Fame like that is hard for anyone to handle, let alone someone that isn’t old enough to drive or grow a mustache. I can name a dozen can’t-miss prospects that never lived up to their hype, and it’s not hard to find a long list of child stars that couldn’t handle the fame of Hollywood. LaMelo has to navigate both of those paths and do so while growing up in the age of social media. For LaMelo, the downside of this notoreity is palpable. Any post he makes on Instagram or Twitter gets hammered by trolls. Back in May, someone edited together a lowlight reel of a game LaMelo played, a two-minute clip of turnovers and airballs and porous defense that ended up trending on just about every social media platform in existence.
LaVar’s personality, and the public’s rejection of it, isn’t the only reason that there is a backlash against LaMelo.
Part of it is the way that he, and the Big Ballers, play. It’s reminiscent of the last pickup game of the day: They shoot a lot of threes, they play very little defense, they cherry pick layups and they try to win every game 130-120. It’s not the prettiest brand of basketball. It’s also not all that different from the way they played when Lonzo was running the show. What’s changed is the exposure; Lonzo’s teams were a story that you were told, something you heard about second-hand. LaMelo’s games play out for everyone to see.
The way LaMelo himself plays doesn’t help matters, either. He’s a point guard that is quite literally allowed the freedom to do whatever he wants, whether that is firing up 40-footers as he dribbles across half court or trying to weave his way through five defenders before throwing a no-look pass.
Sometimes those things work, sometimes they don’t. Sometimes he looks like a ball-hog, sometimes he looks like Steph Curry.
And while it’s difficult to watch, there are three things that are important to remember:
LaMelo is 15 years old, on the young side for a member of the Class of 2019, playing against kids that are 17.
LaMelo’s shot up from 5-foot-8 to 6-foot-3 in the last year and he may not be done growing just yet.
Behind all the pomp and circumstance there is a set of skills that makes LaMelo a player with some real potential. He’s ranked between 7th and 21st by the major recruiting services, meaning he’s projected as a player with a pretty good shot at the NBA but a step below being a can’t-miss player. He could be D’angelo Russell. He could be Isaiah Briscoe.
Enter Tyus Jones.
By any account, Jones is a terrific basketball player. He was a McDonald’s All-American and, at worst, a top ten player in his high school class. He was the starting point guard for a Duke team that won the 2015 national title. He was a one-and-done player that eventually went as a first round pick in the NBA Draft. He is one of 450 people in the world that can say that their job title is “Current NBA Player”. By definition, that makes him one of the roughly 100 best point guards on the planet. He was a multi-millionaire before he could legally buy a drink. I don’t think you can look at his career and think of him as anything other than successful, and he’s still only 21 years old.

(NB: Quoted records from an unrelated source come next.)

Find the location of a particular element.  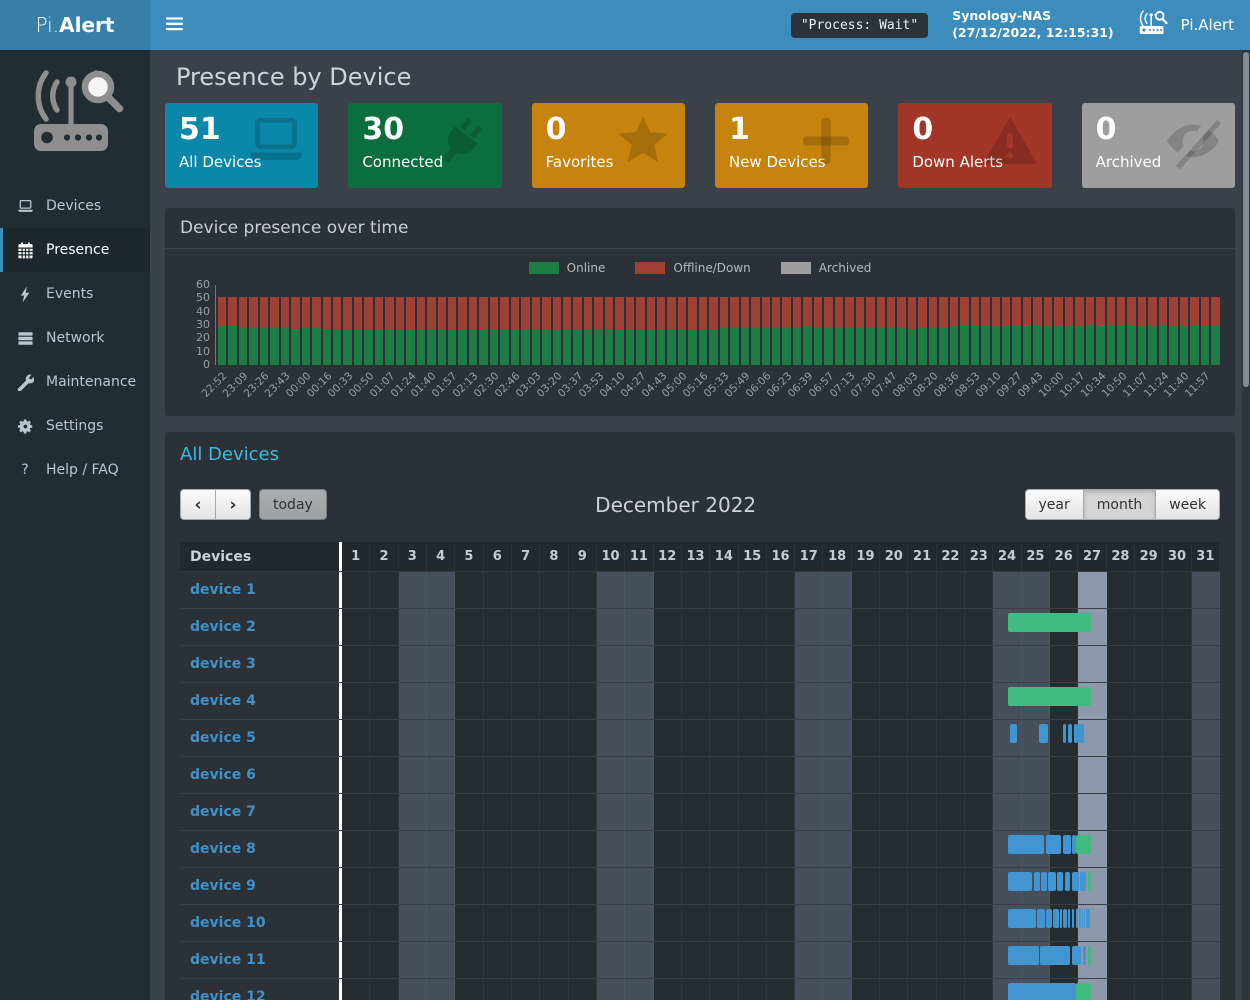

sidebar-item-events: Events is located at coordinates (75, 294).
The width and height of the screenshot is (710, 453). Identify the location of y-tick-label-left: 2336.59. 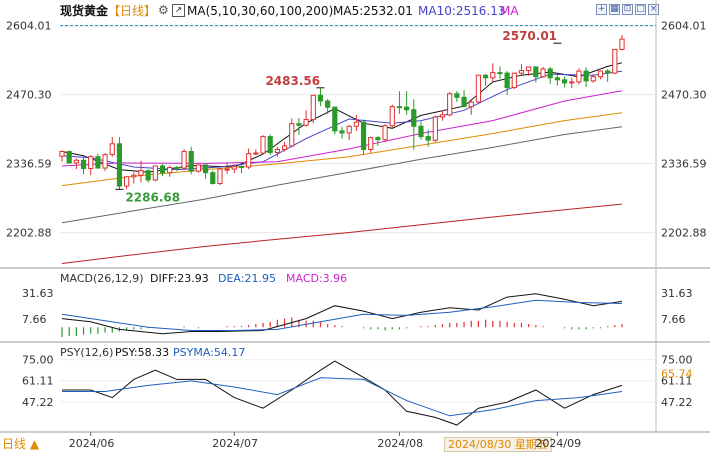
(29, 164).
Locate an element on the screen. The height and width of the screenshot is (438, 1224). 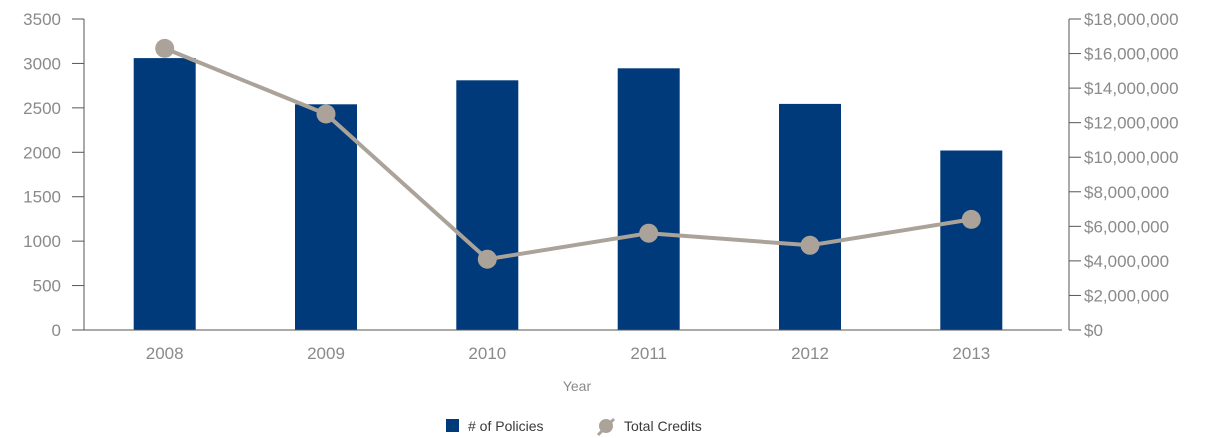
credits-point-2012 is located at coordinates (810, 245).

He’s also played in just 97 games through two seasons in the NBA. He’s never started a game and is averaging just 3.8 points and 2.7 assists to date. In a league now driven by superstar point guards, he’s so far removed from being in the conversation with Russell Westbrook and Chris Paul, Damian Lillard and James Harden, John Wall and Kyrie Irving that the casual NBA observer probably hasn’t heard of him.

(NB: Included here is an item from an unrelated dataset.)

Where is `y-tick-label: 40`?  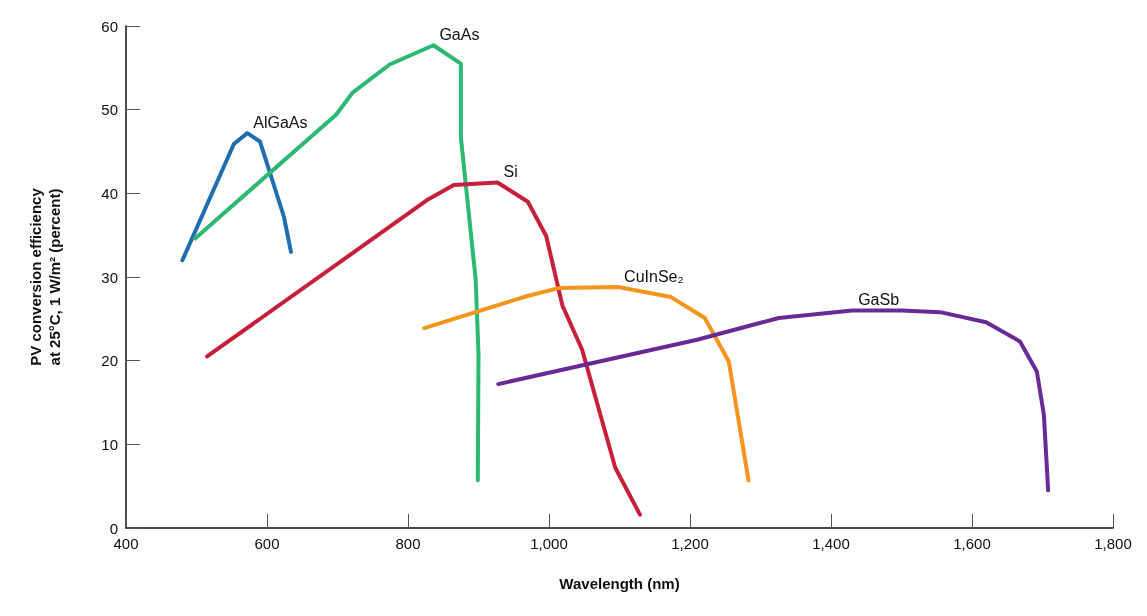
y-tick-label: 40 is located at coordinates (110, 193).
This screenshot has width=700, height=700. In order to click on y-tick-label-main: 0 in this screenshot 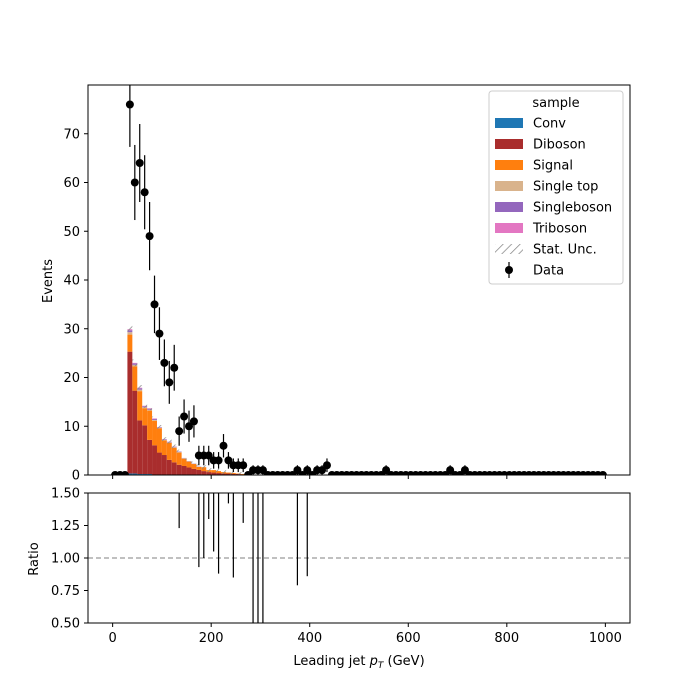, I will do `click(76, 476)`.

In the NBA, he’s ‘just a guy’ despite the fact that simply being in the NBA means that there’s nothing normal or average about his basketball ability.

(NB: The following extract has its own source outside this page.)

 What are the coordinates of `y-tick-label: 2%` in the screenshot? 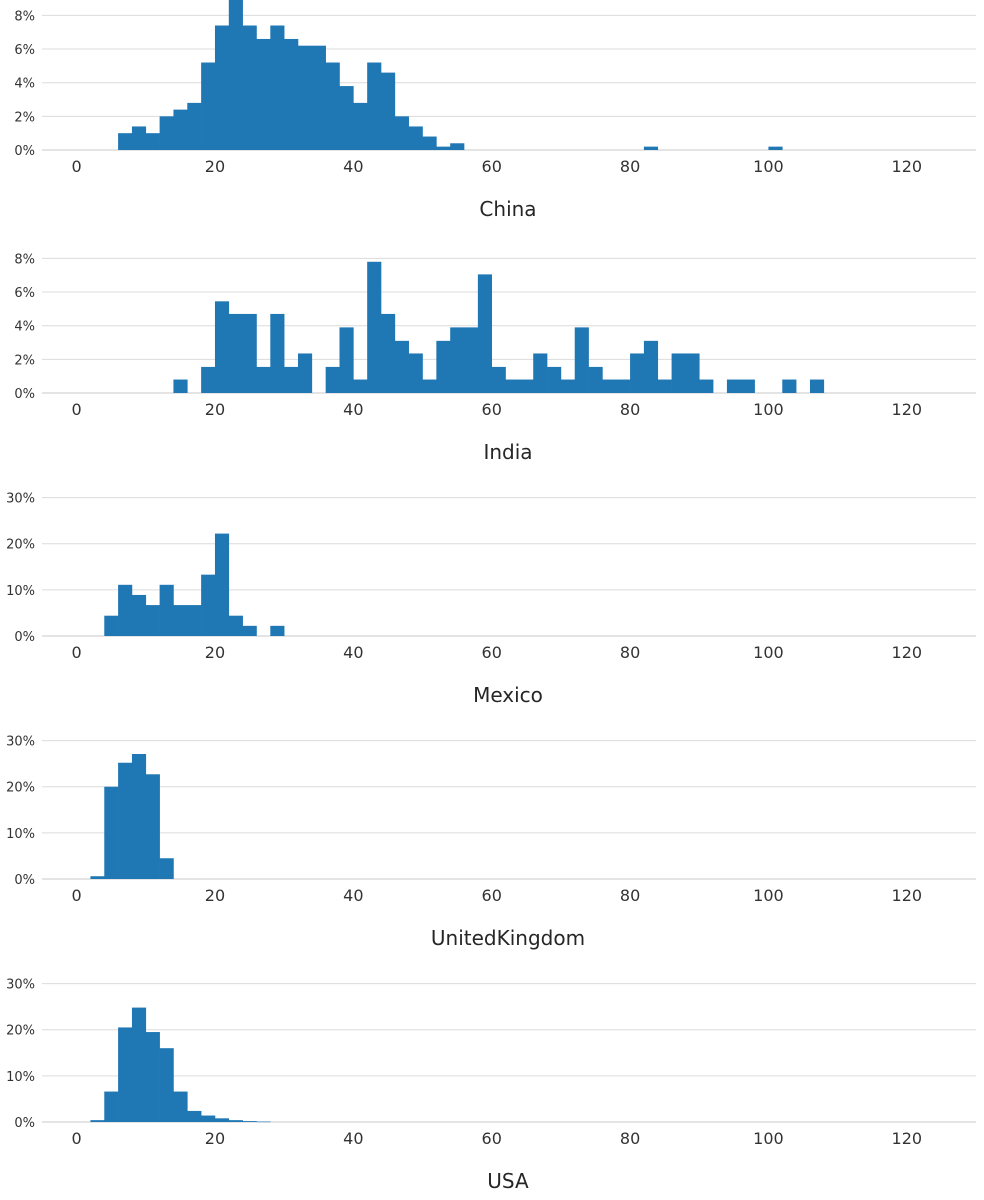 It's located at (24, 118).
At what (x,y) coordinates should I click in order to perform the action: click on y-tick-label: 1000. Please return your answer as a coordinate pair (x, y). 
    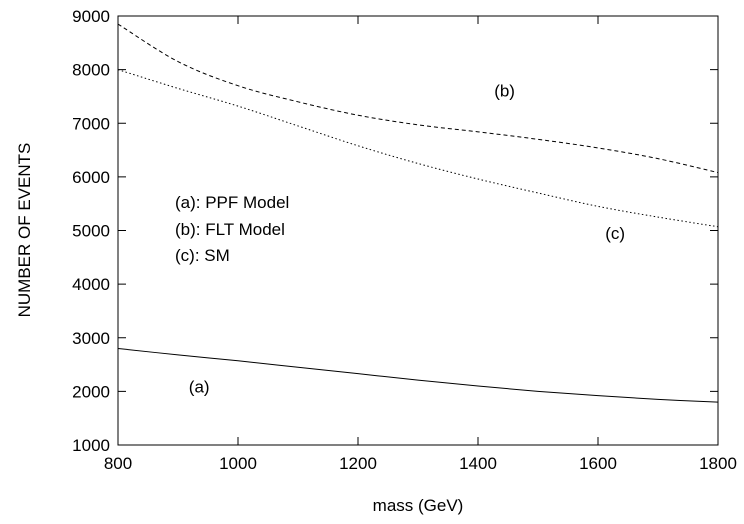
    Looking at the image, I should click on (91, 446).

Tyus Jones made it, and the truth is that LaMelo will have “made it” if he gets to the league.
It’s also true that the perception will be that LaMelo was an overhyped fraud if he ends up being nothing more than Tyus Jones through his first two seasons. If he’s not a transcendent talent, or at the very least a reliable annual pick to make the all-star team, he’s a disappointment.
And that would not be fair.
So LaVar better hope he’s right about his youngest son.
Because that is a lot of baggage to ask him to carry.